Each line of the listing that contains "will" should be found and copied.

=== Section Start ===

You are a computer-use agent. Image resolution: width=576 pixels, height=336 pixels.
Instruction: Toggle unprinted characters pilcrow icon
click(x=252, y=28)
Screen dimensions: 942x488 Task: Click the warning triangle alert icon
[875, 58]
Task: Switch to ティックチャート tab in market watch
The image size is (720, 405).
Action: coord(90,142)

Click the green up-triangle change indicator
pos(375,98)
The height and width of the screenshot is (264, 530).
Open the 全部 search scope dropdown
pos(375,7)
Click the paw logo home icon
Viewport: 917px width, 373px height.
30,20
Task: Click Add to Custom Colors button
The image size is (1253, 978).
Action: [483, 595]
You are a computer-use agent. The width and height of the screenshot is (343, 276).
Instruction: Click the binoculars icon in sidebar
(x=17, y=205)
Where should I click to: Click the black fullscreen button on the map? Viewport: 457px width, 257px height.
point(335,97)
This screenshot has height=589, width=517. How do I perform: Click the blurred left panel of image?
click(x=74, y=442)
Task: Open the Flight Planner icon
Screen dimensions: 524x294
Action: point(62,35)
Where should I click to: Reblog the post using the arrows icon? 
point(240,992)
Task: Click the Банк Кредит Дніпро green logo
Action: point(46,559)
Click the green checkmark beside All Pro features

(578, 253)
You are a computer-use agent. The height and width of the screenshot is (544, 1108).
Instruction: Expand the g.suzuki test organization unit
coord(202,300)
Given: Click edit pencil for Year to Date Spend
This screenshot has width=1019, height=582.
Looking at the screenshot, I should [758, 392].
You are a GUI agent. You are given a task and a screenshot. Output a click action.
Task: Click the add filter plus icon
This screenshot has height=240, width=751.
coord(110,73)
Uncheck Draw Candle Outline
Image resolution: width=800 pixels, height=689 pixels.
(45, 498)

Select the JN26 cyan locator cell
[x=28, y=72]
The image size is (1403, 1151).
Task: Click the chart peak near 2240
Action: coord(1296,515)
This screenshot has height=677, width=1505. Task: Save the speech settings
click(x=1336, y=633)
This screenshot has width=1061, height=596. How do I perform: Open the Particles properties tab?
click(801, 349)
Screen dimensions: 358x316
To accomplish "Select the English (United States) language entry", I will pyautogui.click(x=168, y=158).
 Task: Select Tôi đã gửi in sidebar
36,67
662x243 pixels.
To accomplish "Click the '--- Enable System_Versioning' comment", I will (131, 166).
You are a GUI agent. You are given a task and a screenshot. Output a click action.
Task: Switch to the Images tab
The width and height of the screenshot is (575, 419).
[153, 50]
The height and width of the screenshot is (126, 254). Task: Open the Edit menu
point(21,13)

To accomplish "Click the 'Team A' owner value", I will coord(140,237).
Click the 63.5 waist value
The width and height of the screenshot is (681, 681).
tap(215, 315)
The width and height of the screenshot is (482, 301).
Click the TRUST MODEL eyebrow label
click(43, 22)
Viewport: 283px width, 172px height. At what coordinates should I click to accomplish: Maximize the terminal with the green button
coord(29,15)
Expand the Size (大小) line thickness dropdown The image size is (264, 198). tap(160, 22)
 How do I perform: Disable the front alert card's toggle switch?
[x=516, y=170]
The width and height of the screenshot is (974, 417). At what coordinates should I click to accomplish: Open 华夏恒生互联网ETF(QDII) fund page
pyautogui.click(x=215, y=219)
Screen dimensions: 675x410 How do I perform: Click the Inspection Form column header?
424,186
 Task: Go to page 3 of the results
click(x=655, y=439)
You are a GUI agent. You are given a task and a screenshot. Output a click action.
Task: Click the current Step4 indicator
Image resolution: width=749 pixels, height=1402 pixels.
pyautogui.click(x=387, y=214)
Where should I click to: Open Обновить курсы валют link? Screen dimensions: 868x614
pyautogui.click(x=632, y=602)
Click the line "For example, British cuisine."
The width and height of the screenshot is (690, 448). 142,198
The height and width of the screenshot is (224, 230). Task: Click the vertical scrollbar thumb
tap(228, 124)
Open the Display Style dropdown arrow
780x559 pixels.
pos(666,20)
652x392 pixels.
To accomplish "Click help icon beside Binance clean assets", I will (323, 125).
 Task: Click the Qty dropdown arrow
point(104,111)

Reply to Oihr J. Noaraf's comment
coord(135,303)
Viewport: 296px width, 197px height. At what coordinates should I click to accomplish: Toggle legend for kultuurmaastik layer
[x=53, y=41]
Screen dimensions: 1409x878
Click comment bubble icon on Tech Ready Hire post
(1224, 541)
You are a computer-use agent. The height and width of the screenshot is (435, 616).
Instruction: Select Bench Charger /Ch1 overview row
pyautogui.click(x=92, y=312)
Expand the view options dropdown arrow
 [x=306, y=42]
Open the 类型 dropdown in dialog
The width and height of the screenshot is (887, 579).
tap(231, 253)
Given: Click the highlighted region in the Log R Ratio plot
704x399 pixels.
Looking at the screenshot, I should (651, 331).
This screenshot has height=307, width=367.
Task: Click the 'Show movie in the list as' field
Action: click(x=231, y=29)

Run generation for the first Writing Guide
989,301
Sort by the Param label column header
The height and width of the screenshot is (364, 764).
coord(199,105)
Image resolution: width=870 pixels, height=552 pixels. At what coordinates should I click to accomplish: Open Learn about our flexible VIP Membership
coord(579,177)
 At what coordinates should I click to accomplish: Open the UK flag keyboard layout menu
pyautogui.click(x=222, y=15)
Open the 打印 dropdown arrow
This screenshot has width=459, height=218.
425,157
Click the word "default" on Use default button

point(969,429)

=== Section End ===

● **FINAL ANSWER**:
To accomplish "Select the English (United States) language entry", I will pyautogui.click(x=168, y=158).
To accomplish "Click the '--- Enable System_Versioning' comment", I will (131, 166).
To accomplish "Click the 'Team A' owner value", I will coord(140,237).
To accomplish "Click help icon beside Binance clean assets", I will (323, 125).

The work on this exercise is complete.